• [Instructions to follow] Repeat only the stretch of lines below that runs from the line with "Refunds & Cancellation (89, 862)" through the line with "Jaipur (434, 120)", unaltered.

Pixel coordinate grounding data:
════════════════════

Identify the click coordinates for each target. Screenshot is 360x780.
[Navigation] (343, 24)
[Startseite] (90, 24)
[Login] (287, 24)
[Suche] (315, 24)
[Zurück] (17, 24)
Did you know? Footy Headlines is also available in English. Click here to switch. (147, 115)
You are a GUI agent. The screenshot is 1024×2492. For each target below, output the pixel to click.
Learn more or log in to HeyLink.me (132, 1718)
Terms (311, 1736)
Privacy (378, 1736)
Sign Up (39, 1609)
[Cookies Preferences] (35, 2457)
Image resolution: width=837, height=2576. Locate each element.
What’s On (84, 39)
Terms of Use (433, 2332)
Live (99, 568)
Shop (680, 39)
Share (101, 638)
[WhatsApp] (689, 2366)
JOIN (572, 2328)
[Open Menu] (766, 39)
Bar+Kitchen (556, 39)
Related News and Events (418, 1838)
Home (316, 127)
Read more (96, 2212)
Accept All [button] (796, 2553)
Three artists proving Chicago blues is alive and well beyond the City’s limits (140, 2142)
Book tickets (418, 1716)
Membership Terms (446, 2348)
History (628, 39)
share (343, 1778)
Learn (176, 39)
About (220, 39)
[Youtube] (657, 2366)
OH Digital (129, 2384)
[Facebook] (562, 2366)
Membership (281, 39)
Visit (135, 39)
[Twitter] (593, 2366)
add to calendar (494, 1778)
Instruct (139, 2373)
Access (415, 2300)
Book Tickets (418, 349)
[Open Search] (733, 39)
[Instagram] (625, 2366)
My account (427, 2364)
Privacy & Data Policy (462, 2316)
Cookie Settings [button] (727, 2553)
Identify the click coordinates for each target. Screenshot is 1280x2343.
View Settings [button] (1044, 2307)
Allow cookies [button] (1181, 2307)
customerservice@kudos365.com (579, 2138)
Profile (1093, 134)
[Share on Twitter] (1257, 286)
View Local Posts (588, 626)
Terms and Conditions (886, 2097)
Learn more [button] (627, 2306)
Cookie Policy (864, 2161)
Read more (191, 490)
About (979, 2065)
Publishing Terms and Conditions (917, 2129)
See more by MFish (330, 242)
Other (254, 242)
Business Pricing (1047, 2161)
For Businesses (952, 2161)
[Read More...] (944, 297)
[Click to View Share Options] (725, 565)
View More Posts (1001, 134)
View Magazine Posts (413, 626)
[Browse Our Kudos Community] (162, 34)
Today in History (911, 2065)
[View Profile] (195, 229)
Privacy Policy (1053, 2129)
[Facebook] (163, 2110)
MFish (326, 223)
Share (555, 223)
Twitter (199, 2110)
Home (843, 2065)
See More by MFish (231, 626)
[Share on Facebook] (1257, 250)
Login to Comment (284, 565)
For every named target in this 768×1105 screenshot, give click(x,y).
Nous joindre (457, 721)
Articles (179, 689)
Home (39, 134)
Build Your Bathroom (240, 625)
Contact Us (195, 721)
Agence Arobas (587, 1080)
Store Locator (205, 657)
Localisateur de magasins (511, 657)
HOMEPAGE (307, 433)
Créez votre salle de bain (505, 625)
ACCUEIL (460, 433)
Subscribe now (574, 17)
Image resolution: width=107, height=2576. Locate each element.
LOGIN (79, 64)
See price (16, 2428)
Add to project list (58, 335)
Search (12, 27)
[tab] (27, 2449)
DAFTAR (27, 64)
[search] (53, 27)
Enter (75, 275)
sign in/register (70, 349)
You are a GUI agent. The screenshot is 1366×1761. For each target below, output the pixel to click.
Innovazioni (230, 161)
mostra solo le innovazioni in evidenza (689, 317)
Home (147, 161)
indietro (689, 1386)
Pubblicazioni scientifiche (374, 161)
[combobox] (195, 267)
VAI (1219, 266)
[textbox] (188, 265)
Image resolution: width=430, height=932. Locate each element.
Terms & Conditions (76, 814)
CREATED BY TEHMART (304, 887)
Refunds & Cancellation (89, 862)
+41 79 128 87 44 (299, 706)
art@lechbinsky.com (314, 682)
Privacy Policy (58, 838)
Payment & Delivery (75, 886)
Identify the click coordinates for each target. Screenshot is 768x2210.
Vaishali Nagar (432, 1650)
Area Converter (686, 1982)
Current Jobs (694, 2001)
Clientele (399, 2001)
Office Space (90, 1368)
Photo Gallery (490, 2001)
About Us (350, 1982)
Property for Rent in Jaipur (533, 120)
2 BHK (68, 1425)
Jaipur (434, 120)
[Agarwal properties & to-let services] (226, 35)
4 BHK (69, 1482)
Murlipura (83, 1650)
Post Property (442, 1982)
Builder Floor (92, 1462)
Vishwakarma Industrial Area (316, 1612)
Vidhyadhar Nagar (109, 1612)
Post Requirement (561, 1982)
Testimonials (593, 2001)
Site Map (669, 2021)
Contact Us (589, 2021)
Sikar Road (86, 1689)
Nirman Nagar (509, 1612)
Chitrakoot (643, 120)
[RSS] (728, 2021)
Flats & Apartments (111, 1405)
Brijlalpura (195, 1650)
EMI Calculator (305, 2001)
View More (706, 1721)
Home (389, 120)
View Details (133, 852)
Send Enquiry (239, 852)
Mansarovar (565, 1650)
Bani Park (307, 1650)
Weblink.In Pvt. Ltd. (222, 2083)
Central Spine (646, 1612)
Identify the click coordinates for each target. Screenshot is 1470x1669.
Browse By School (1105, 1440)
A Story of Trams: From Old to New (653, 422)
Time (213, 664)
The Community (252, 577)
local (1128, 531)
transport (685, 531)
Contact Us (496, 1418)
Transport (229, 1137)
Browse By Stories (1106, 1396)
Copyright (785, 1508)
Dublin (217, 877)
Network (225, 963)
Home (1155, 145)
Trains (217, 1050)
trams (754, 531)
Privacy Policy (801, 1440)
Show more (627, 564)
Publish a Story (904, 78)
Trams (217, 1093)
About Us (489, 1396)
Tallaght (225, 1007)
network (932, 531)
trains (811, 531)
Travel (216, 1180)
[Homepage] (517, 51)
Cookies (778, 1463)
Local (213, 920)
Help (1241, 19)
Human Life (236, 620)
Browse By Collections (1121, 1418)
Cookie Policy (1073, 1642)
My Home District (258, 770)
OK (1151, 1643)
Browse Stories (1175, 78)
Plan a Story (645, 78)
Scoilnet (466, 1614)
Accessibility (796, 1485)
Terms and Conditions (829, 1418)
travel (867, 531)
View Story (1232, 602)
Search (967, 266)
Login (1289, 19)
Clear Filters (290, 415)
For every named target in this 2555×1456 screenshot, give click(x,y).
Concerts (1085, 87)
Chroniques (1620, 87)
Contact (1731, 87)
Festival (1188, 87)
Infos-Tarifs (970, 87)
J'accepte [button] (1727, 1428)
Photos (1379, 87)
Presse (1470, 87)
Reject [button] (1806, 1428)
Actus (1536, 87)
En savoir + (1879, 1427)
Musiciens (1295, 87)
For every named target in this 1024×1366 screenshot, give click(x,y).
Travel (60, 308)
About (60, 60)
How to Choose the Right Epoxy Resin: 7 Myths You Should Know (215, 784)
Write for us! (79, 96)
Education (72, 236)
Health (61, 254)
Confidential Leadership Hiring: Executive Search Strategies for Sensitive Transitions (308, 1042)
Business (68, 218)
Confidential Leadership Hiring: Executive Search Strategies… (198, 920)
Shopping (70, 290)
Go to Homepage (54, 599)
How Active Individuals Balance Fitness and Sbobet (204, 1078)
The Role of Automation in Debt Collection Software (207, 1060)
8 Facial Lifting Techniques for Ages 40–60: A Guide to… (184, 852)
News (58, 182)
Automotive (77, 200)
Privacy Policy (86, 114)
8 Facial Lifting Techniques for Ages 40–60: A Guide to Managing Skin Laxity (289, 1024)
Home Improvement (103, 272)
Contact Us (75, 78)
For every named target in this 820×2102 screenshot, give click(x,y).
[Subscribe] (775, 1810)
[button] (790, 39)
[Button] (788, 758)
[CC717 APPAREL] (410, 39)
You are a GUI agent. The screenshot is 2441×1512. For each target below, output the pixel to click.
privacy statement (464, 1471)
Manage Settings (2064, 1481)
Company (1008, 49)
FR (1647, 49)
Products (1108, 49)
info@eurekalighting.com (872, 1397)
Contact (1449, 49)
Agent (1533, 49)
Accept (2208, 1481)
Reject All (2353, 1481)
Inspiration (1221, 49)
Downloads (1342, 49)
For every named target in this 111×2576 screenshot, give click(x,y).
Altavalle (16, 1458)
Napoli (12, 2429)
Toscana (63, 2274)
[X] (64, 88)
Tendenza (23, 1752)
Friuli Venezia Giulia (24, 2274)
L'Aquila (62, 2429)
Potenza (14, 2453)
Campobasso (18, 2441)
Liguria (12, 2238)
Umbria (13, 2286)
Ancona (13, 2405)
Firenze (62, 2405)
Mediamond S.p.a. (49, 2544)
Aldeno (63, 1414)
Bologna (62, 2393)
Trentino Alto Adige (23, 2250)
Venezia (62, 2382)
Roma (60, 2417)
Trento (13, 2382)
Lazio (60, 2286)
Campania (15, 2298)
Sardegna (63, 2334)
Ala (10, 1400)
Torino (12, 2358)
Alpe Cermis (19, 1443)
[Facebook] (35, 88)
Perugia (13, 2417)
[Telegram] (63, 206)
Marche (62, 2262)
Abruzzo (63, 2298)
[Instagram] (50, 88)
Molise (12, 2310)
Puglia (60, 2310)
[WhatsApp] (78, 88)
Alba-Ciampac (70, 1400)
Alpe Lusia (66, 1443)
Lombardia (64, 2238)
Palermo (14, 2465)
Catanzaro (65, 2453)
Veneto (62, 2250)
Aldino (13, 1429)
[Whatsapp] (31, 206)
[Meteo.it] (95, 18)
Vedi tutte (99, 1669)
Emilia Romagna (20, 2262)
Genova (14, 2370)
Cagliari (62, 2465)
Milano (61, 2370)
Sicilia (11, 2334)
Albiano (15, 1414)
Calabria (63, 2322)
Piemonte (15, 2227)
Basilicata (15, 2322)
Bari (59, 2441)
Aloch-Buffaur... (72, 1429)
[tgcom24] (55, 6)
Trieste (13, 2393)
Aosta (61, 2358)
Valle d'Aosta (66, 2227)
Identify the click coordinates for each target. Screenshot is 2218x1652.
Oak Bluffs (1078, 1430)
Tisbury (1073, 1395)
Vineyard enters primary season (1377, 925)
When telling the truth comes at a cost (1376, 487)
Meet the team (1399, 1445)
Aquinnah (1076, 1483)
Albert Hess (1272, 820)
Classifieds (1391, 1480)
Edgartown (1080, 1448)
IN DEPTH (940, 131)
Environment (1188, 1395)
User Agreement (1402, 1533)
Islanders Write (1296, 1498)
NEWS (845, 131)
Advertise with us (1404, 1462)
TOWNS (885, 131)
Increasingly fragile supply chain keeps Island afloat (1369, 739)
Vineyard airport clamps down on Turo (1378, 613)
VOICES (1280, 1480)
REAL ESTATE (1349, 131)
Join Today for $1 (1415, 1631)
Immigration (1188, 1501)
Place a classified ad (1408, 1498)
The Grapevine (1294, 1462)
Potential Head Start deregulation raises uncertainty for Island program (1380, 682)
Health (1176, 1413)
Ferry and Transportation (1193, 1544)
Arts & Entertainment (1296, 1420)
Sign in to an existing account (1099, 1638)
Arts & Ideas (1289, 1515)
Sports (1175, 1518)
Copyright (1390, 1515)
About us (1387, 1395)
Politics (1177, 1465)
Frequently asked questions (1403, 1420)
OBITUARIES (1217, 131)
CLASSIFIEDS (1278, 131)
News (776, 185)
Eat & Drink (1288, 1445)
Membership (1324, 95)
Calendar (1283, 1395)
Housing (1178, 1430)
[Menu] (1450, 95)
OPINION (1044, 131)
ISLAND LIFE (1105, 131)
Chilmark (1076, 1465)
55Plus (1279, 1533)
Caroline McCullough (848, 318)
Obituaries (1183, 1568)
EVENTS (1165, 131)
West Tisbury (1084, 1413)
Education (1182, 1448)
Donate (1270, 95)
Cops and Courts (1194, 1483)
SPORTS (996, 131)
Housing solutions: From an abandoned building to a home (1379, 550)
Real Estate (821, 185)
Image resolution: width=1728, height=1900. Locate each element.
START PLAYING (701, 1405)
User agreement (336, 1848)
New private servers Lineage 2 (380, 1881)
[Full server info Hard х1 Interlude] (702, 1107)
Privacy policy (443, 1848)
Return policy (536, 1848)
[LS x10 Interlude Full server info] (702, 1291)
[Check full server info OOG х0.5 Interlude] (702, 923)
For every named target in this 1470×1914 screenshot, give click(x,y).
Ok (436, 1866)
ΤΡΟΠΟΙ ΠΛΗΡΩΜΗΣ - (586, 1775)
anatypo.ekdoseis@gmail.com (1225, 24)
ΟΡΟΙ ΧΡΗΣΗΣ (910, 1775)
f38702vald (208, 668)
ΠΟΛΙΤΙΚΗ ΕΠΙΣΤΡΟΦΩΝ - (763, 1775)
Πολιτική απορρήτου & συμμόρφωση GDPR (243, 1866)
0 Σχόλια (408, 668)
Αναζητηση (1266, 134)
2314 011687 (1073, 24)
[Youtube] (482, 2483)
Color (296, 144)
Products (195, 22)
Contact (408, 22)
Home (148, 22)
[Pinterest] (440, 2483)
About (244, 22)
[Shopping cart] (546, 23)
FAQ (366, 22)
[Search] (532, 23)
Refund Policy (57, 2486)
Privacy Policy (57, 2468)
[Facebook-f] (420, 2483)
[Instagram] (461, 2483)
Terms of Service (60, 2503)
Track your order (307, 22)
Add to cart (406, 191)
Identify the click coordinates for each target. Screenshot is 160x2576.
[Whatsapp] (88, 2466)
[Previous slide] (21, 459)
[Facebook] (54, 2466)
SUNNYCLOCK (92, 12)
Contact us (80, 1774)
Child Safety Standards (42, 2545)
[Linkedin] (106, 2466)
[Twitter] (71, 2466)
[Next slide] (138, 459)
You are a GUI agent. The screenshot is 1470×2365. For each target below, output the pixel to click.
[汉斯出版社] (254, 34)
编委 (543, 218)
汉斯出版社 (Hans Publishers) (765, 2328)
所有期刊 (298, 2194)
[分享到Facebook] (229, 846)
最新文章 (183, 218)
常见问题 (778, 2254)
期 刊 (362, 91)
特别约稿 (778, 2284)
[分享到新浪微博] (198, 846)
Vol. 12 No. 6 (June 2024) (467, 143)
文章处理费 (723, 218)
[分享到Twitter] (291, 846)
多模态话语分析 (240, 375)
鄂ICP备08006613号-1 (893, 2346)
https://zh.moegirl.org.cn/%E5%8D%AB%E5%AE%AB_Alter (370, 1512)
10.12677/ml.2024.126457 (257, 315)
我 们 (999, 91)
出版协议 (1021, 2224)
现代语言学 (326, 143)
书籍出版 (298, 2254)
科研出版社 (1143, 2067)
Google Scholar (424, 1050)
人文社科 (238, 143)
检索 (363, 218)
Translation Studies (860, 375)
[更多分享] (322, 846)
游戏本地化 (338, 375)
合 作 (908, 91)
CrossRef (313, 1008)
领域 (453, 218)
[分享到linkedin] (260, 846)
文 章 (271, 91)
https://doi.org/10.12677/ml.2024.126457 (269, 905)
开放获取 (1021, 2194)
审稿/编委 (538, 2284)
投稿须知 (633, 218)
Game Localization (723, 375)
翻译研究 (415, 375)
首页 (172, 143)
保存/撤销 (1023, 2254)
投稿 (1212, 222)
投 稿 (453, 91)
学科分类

════════════════════

• [Task answer]
Refunds & Cancellation (89, 862)
+41 79 128 87 44 (299, 706)
art@lechbinsky.com (314, 682)
Privacy Policy (58, 838)
Payment & Delivery (75, 886)
Identify the click coordinates for each target. Screenshot is 768x2210.
Vaishali Nagar (432, 1650)
Area Converter (686, 1982)
Current Jobs (694, 2001)
Clientele (399, 2001)
Office Space (90, 1368)
Photo Gallery (490, 2001)
About Us (350, 1982)
Property for Rent in Jaipur (533, 120)
2 BHK (68, 1425)
Jaipur (434, 120)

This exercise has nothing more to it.